La pensée individuelle est « noyée dans la communication de masse », selon Marcuse. Il pointe ainsi le double rôle des médias, informer et ou divertir, conditionner et ou endoctriner. Les comportements et les pensées s’unidimensionnalisent par la publicité, l’industrie des loisirs et de l’information. Les conséquences sont des discours de journalistes, experts et autres conseillers qui nous vendent leurs théories, leurs stratégies sportives et entretiennent ainsi le système médiatique dans une déchéance culturelle qui résulte de la communication de masse. Celle-ci a « marchandisé » tous les domaines culturels mais aussi les différents sports, et réduit à néant tout pouvoir de subversion propre à notre vision du rugby. Se pose alors la question de la production superflue, question la plus immorale, désormais identifiée comme vitale pour attirer les futurs abonnés téléspectateurs ou spectateurs dans les stades.
Ces multiples réflexions doivent être menées avec toutes les bonnes volontés concernées, sans parti pris, ouvertes sur les pratiques d’autres horizons, et appuyées par des considérations altruistes et généreuses.
Conclusion :
Le reflux actuel de la rébellion est aussi le reflux de la raison critique, mais ce double reflux ne signifie pas que la raison critique ait fait défaut, mais plutôt selon l'expression de Robert Castel que « la pratique critique » a fait défaut.
Un choix libre ne peut jamais être absolu, car « le fait de pouvoir élire librement des maîtres ne supprime ni les maîtres ni les esclaves », Herbert Marcuse dans « L'homme Unidimensionnel ».
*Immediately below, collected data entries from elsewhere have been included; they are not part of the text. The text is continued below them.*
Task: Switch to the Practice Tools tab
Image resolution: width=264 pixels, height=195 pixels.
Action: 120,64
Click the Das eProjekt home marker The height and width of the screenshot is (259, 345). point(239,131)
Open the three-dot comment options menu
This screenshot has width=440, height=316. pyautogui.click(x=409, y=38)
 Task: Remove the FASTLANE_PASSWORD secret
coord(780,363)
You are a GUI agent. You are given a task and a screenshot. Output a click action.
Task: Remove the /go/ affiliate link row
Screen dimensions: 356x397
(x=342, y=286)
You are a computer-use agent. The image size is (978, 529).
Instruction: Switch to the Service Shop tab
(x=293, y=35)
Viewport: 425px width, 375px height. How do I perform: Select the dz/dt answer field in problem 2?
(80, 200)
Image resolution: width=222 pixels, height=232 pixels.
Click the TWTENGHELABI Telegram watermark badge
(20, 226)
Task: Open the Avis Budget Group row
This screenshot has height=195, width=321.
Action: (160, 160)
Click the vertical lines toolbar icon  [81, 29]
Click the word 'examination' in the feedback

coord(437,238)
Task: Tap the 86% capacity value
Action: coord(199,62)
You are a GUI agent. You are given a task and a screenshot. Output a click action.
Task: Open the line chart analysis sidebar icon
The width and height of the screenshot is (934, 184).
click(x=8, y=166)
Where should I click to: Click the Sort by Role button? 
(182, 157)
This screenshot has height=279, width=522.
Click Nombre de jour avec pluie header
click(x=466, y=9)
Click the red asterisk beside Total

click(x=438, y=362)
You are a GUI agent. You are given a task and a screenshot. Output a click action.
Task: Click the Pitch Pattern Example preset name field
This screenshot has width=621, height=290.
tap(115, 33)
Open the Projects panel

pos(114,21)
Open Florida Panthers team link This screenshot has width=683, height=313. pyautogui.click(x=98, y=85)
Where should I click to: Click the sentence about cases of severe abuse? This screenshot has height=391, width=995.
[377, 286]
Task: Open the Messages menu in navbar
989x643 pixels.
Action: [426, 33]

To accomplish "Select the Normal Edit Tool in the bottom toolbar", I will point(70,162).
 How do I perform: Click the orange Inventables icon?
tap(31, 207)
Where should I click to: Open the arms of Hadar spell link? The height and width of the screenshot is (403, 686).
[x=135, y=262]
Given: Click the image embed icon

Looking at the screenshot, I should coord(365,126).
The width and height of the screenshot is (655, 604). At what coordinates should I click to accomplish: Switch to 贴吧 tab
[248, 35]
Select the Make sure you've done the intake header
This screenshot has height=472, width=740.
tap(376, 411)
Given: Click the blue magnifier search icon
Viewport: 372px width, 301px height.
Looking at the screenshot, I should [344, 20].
Choisir librement parmi une grande variété de services sportifs, ce n’est pas être libre, si pour cela les femmes et les hommes sont soumis à un asservissement médiatisé, accablées par une vie faite de complexité et d’angoisse, aliénées par les « faux besoins ». Si les individus renouvellent spontanément des besoins imposés sous forme d’abonnement ou autres, cela ne veut pas dire qu’ils sont autonomes, cela prouve seulement que les injonctions accomplissent leurs finalités et témoignent de leurs efficacités.
Mais cela est une stratégie politico-économique d’aliénation et d’engrangement de profits immédiats, cela ne justifie pas de détruire un sport centenaire, un jeu de villages, dont les valeurs sont à l’opposé des visées égoïstes.
Je veux inviter les passionnés de ce sport à penser de nouveau ce jeu de copains, qui ni grands, ni gros, ni lourds, se sont fait des passes, se sont évités, se sont plaqués, se sont affrontés à la course, et ont finalement terminé par l’inévitable 3eme mi-temps.
Il est important de rappeler cette vérité de Marcuse : Penser, c’est nier.
Et je veux nier ici que le rugby soit forcé de subir cette aliénation au pouvoir médiatique.